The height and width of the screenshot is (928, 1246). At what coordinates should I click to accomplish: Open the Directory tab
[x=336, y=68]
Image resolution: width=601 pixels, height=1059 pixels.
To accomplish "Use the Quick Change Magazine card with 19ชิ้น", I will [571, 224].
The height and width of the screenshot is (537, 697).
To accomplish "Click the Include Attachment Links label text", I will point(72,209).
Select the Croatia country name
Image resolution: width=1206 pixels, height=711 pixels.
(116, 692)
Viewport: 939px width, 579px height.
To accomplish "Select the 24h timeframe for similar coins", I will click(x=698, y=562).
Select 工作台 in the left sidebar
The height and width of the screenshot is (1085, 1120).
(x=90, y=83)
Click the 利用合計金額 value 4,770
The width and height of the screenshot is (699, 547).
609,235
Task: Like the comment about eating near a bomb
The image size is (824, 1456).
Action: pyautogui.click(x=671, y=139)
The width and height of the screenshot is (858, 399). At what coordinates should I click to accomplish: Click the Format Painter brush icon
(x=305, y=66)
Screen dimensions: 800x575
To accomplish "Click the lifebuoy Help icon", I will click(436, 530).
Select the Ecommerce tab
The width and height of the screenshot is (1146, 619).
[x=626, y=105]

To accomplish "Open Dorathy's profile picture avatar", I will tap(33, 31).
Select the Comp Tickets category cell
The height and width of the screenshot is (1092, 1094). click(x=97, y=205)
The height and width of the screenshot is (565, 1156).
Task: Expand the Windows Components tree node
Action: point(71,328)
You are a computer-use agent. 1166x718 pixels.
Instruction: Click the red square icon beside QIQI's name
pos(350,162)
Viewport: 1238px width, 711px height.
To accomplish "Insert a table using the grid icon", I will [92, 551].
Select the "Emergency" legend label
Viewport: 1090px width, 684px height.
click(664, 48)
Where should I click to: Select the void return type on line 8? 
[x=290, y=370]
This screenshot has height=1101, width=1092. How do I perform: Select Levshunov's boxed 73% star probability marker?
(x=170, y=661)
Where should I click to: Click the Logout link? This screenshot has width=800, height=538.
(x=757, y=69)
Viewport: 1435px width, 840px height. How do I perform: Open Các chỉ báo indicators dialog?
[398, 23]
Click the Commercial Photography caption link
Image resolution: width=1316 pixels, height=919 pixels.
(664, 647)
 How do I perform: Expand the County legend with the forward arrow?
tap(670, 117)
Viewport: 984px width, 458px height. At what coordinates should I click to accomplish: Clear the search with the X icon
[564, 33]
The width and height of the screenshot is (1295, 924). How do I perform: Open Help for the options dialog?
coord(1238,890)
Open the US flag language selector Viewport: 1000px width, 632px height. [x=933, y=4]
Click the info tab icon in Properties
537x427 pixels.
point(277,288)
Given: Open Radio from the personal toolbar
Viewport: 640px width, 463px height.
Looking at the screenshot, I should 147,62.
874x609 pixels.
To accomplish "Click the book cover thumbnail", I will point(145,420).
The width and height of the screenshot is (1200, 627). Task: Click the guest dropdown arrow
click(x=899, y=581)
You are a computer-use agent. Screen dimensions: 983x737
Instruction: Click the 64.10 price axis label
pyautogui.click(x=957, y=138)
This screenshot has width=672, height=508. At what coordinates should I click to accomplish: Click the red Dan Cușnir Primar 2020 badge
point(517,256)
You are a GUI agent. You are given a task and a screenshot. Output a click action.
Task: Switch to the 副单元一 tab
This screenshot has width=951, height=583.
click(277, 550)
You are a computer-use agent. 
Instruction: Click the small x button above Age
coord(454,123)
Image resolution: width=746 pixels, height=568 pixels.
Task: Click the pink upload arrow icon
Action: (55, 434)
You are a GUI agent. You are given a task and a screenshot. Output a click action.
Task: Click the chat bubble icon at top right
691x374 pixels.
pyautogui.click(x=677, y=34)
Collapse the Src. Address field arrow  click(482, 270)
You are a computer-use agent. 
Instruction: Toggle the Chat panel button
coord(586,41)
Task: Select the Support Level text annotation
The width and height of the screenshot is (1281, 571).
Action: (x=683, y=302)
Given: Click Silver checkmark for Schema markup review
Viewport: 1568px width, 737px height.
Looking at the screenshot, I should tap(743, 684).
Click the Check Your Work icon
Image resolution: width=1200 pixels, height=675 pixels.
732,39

Work required
Tell how many lines of the listing above contain "dimensions", giving the number alone.

Output below
2